* [ACTIVITY]:
How many lines of these entries include the string "agent"? State the number alone.

(EXERCISE INPUTS)

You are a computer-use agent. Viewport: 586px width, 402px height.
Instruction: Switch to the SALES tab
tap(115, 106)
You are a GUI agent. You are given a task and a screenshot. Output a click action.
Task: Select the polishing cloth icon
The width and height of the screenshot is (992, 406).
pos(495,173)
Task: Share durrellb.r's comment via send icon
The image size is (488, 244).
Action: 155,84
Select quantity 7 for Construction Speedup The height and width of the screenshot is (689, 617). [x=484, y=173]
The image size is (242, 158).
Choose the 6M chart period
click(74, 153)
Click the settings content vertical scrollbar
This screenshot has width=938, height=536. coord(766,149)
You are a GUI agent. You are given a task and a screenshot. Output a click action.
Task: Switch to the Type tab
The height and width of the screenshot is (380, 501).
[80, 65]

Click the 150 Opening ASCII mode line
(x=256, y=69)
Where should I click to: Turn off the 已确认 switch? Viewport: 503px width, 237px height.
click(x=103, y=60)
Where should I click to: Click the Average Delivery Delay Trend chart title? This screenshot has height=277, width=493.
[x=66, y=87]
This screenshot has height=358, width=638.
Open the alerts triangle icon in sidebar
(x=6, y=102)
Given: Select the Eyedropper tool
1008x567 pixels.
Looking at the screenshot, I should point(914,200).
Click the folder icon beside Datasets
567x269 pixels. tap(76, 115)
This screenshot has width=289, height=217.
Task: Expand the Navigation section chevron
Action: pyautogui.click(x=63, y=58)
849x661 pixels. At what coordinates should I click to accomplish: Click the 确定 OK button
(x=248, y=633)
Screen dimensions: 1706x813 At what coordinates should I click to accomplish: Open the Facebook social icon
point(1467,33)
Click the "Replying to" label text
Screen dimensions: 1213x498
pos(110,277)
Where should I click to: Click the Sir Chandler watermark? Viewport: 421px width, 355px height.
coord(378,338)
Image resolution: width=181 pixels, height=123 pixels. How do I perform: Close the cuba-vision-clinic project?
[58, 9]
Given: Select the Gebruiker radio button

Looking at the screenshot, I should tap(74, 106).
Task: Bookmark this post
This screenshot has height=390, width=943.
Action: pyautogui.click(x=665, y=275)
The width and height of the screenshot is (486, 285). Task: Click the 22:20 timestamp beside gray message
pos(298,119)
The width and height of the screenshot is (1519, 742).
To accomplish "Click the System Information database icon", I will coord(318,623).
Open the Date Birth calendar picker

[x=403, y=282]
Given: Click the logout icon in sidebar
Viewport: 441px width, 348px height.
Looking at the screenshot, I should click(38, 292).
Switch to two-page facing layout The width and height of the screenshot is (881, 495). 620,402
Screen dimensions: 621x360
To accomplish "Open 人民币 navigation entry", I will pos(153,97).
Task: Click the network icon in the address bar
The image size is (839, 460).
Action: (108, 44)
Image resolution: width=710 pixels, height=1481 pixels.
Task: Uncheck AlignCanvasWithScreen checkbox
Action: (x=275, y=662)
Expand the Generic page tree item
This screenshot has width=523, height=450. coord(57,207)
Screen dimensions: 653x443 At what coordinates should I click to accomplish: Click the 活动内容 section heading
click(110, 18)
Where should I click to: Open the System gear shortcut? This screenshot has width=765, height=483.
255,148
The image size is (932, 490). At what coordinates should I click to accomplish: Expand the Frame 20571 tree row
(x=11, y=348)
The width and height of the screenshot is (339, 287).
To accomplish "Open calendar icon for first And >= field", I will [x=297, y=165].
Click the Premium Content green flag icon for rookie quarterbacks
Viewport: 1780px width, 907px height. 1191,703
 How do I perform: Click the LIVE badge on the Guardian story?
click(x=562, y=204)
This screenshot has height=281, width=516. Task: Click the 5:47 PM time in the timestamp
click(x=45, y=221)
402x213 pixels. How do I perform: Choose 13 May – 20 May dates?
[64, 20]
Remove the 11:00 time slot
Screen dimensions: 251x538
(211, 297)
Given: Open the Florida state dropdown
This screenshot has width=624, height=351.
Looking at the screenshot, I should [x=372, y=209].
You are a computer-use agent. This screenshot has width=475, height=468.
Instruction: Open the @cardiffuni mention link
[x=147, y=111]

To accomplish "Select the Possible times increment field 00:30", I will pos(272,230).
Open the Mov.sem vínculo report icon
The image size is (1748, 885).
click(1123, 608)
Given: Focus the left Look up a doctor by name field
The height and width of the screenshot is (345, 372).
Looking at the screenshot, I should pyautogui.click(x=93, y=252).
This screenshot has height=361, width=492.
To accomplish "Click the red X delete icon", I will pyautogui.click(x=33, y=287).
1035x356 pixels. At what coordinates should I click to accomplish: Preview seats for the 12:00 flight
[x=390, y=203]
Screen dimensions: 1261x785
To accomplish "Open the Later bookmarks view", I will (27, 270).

(End EXERCISE INPUTS)

* [ANSWER FOR THE TASK]:
4